Short problem
Restate the records starting at the line that has "Click the New Question Bank button" and ending after the line that has "[x=100, y=148]", replacing "image size" with "screenshot size" and leaving everything else unchanged. Omit the pictures from your answer.

Given records

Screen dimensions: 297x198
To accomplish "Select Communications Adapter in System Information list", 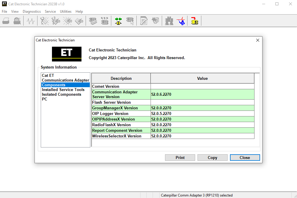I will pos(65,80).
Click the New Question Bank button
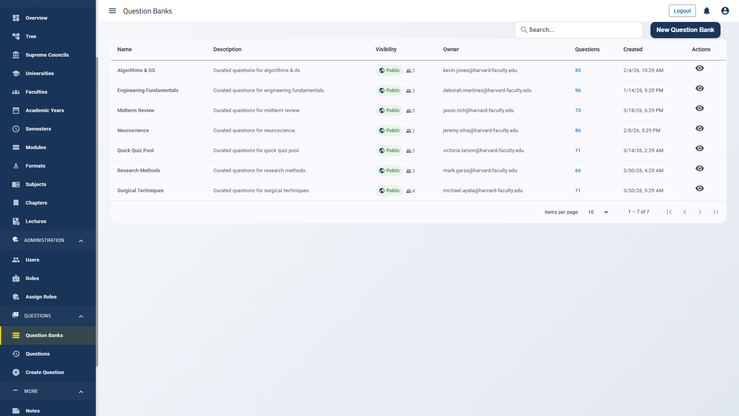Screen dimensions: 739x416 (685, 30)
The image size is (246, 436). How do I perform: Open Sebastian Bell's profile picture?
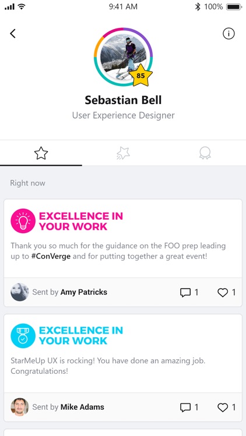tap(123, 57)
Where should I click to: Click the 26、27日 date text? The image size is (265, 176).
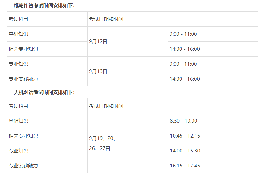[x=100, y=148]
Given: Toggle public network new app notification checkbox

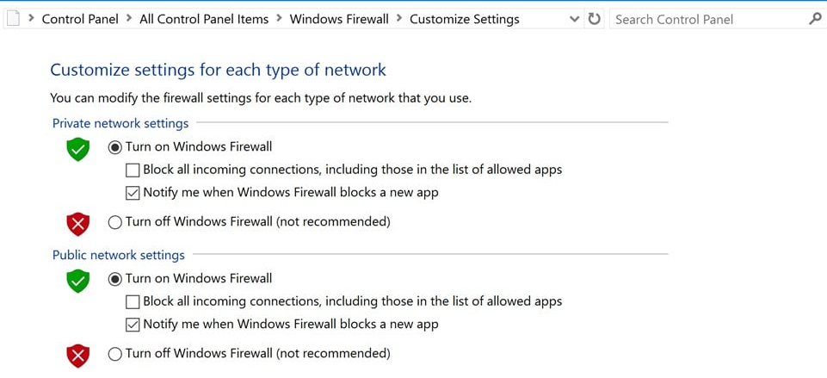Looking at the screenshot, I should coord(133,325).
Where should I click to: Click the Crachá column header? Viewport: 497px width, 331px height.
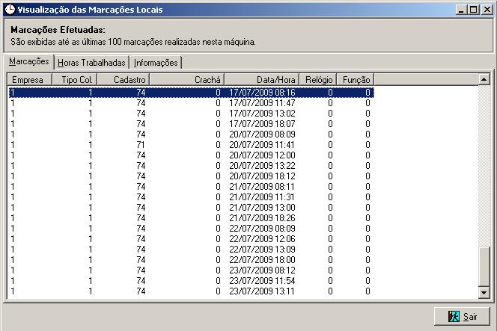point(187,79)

Exercise response
Click the New Question Bank button
Screen dimensions: 739x416 (685, 30)
The screenshot size is (246, 436). How do I perform: Open Sebastian Bell's profile picture?
tap(123, 57)
Where should I click to: Click the 26、27日 date text? The screenshot size is (265, 176).
[x=100, y=148]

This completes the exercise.